§ **Aim of the exercise**
Starting with the line that contains "This screenshot has width=532, height=417.", give again exactly and only each line through the end of the records; include the last line and exclude pictures.

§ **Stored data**
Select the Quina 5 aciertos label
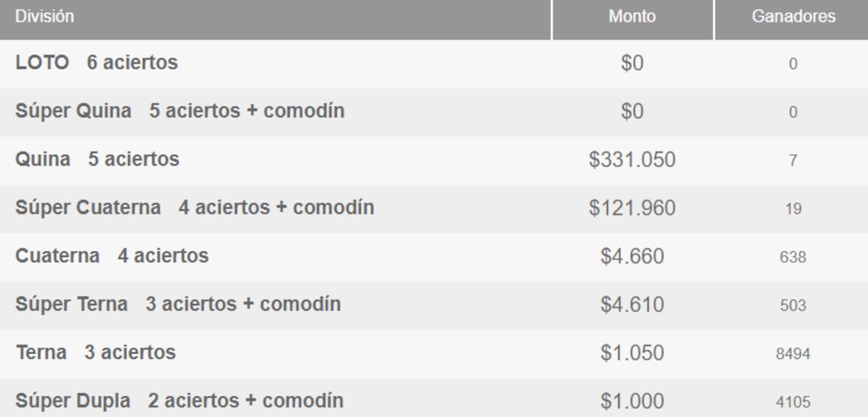This screenshot has width=868, height=417. pos(97,159)
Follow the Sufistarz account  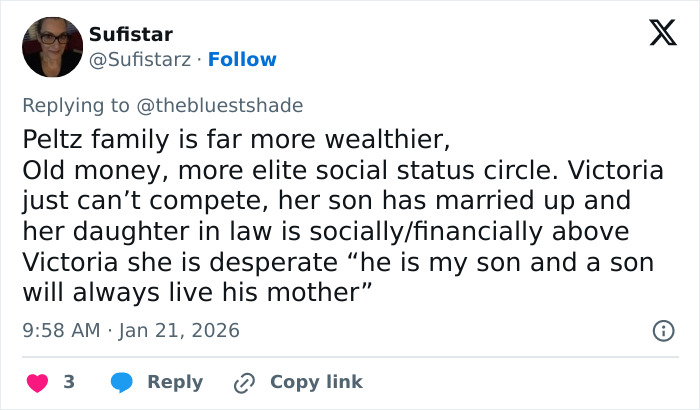242,60
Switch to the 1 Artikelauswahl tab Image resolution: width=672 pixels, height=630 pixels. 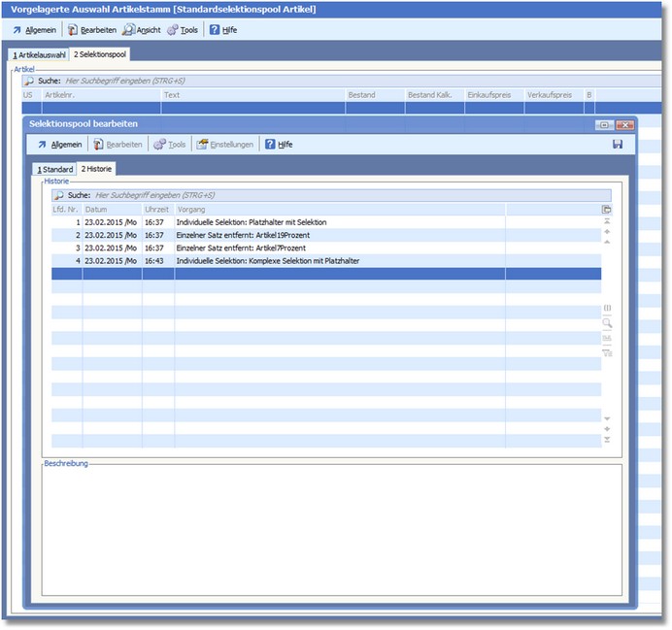click(39, 54)
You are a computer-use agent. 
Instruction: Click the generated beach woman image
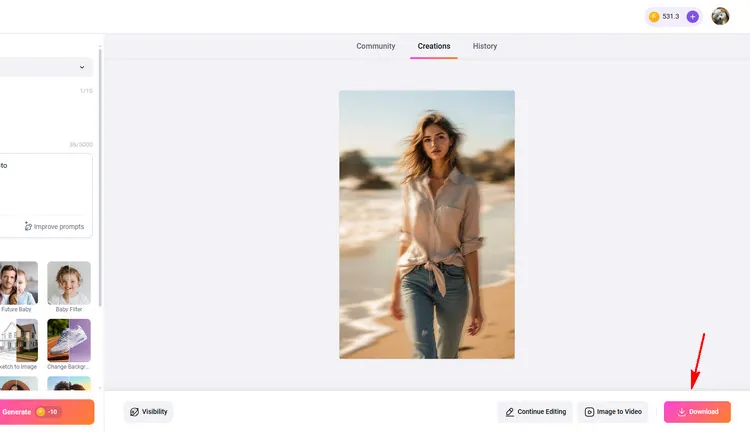(x=427, y=224)
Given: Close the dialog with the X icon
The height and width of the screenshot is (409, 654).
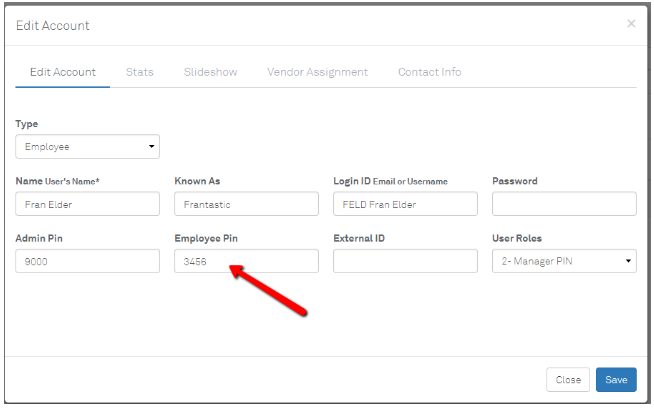Looking at the screenshot, I should pyautogui.click(x=631, y=24).
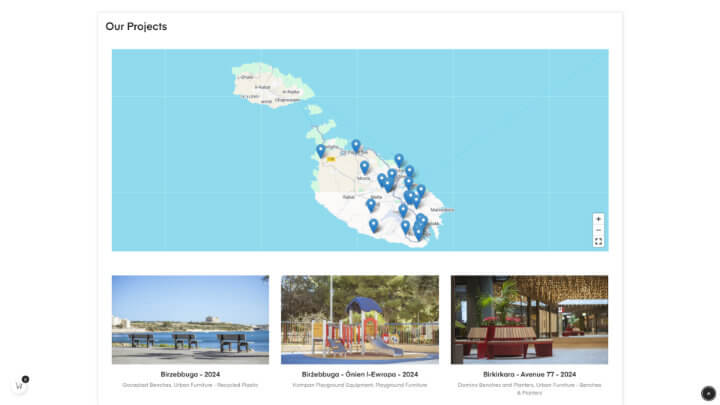
Task: Select the westernmost map pin on Malta
Action: coord(321,151)
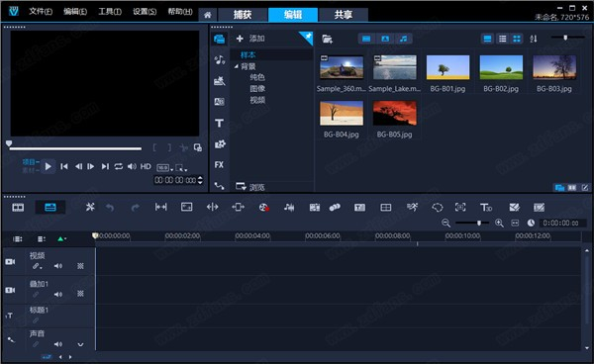The image size is (594, 364).
Task: Mute the 视频 track audio
Action: click(x=58, y=266)
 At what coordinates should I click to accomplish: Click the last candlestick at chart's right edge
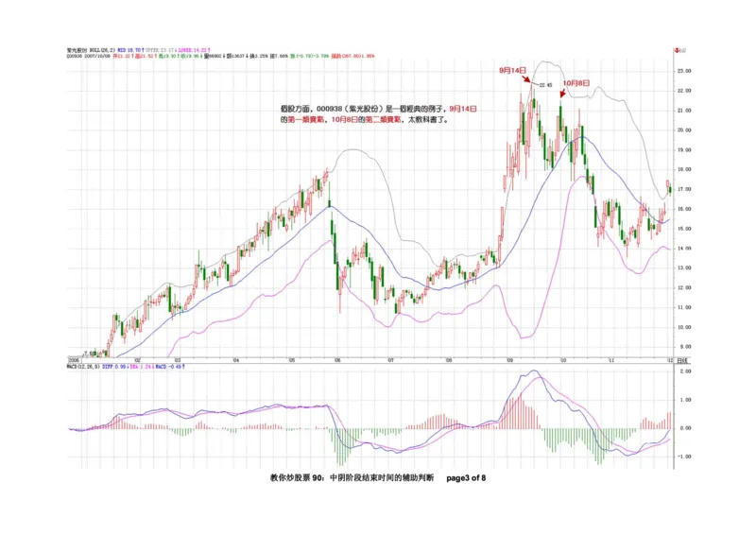tap(670, 189)
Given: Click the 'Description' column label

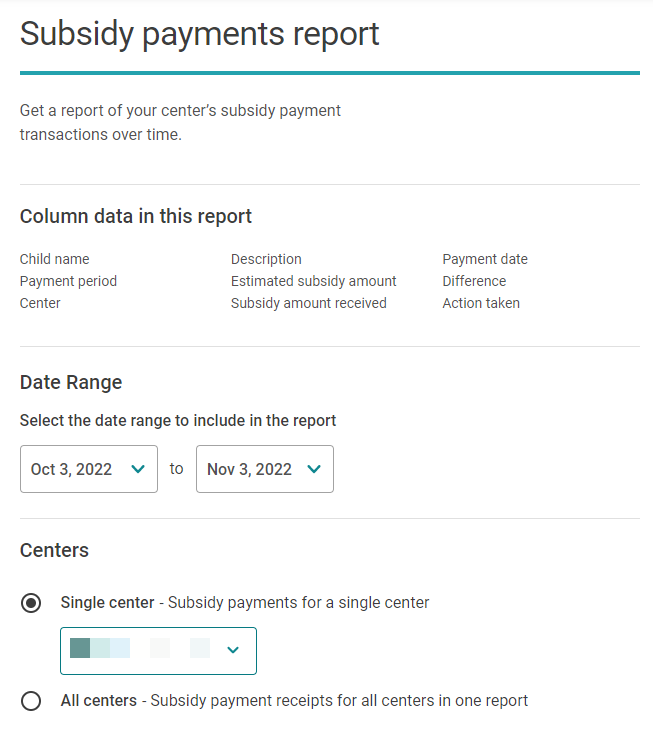Looking at the screenshot, I should pyautogui.click(x=266, y=259).
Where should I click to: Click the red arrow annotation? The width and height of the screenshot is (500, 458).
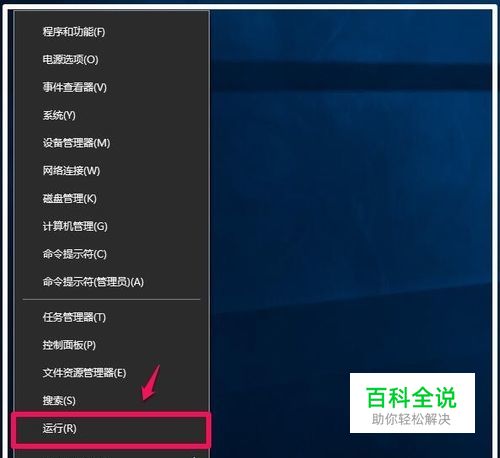click(151, 382)
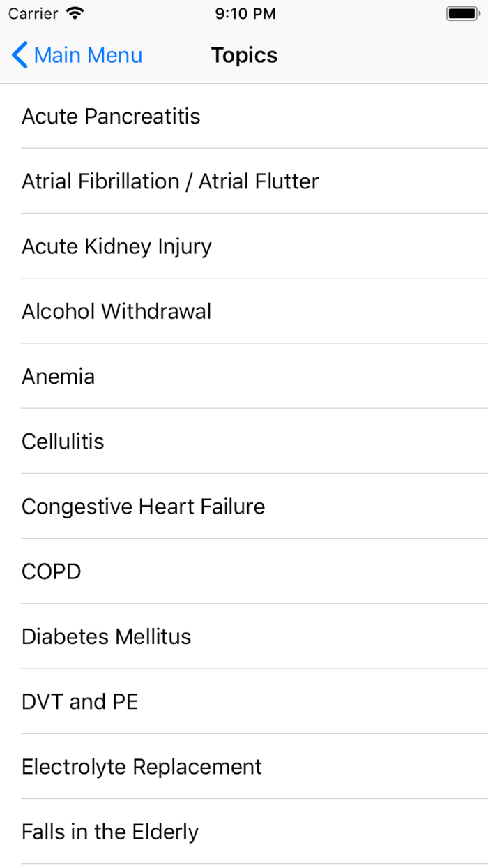Tap the Carrier label in status bar
The width and height of the screenshot is (488, 868).
click(33, 13)
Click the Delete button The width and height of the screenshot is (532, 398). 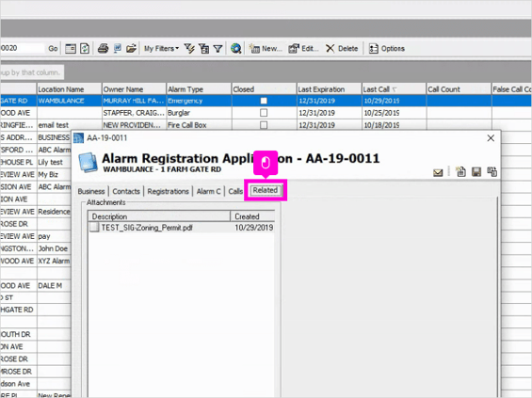[x=342, y=49]
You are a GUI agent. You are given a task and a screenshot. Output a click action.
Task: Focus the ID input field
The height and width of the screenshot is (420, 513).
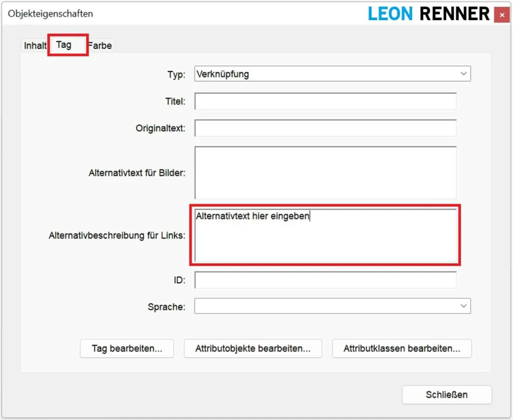click(325, 280)
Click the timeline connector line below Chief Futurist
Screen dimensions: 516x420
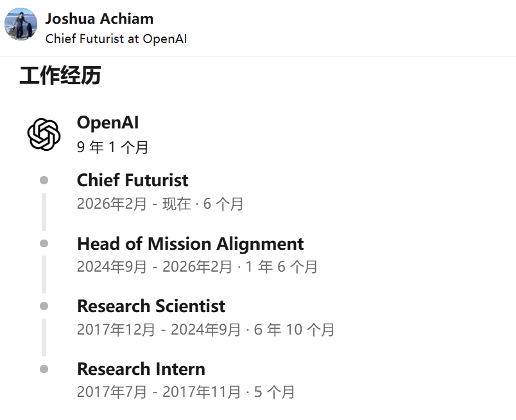point(44,212)
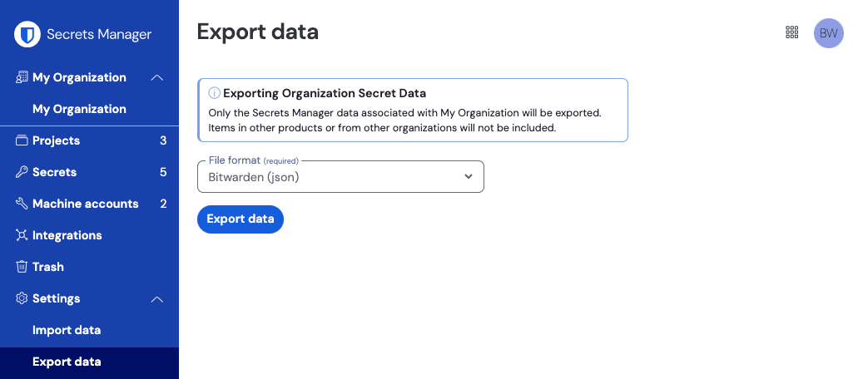Click the Machine accounts wrench icon
The width and height of the screenshot is (868, 379).
click(22, 204)
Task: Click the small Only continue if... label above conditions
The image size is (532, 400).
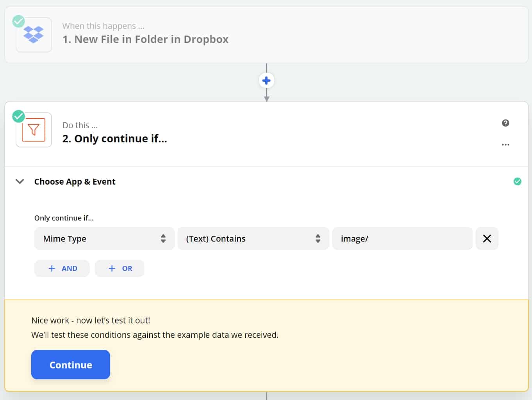Action: [x=64, y=218]
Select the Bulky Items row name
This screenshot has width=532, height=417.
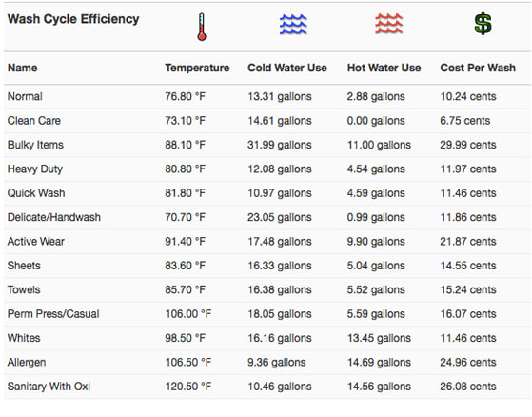(35, 145)
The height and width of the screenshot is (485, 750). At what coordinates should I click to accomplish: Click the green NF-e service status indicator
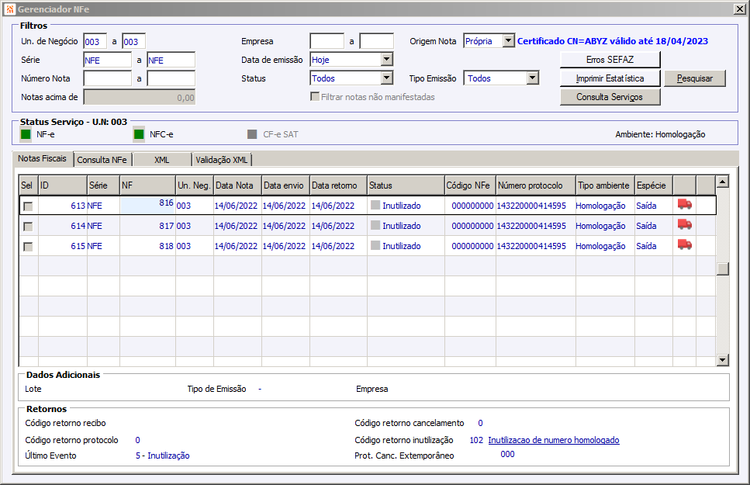click(27, 133)
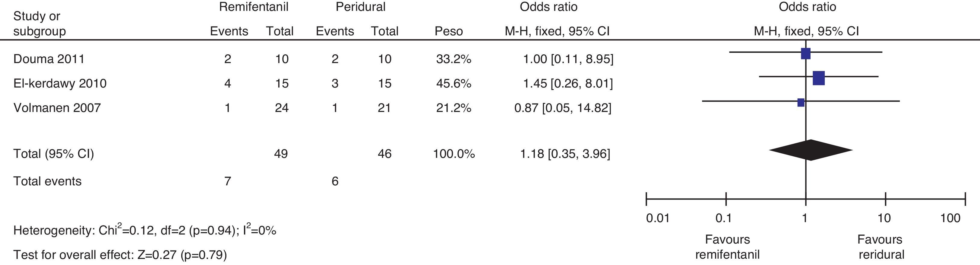Click the El-kerdawy 2010 blue square marker
The image size is (980, 265).
pos(818,78)
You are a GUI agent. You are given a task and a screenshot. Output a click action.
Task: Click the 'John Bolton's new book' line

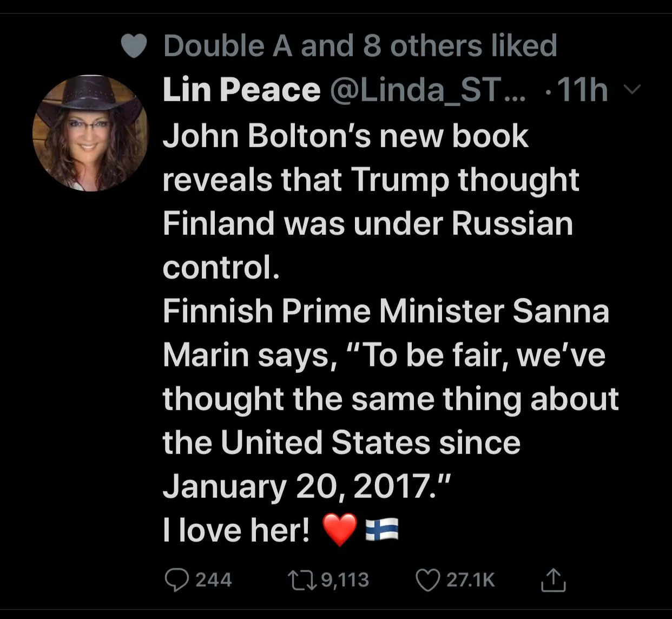[x=345, y=135]
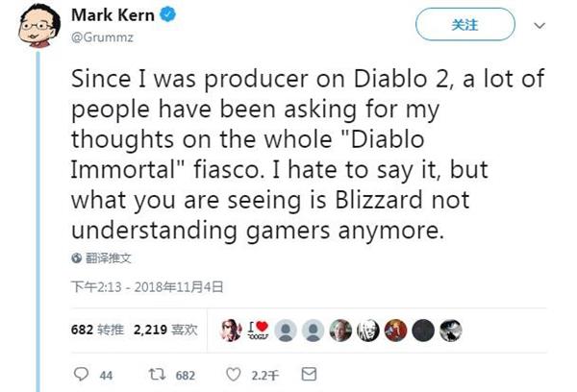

§ **Expected answer**
This screenshot has width=532, height=417.
(35, 145)
The height and width of the screenshot is (485, 750). At what coordinates should I click to accomplish: Click the green NF-e service status indicator
click(27, 133)
Click the El-kerdawy 2010 blue square marker
The image size is (980, 265).
pos(818,78)
You are a GUI agent. You are given a task and a screenshot. Output a click action.
Task: Click the 'John Bolton's new book' line

[x=345, y=135]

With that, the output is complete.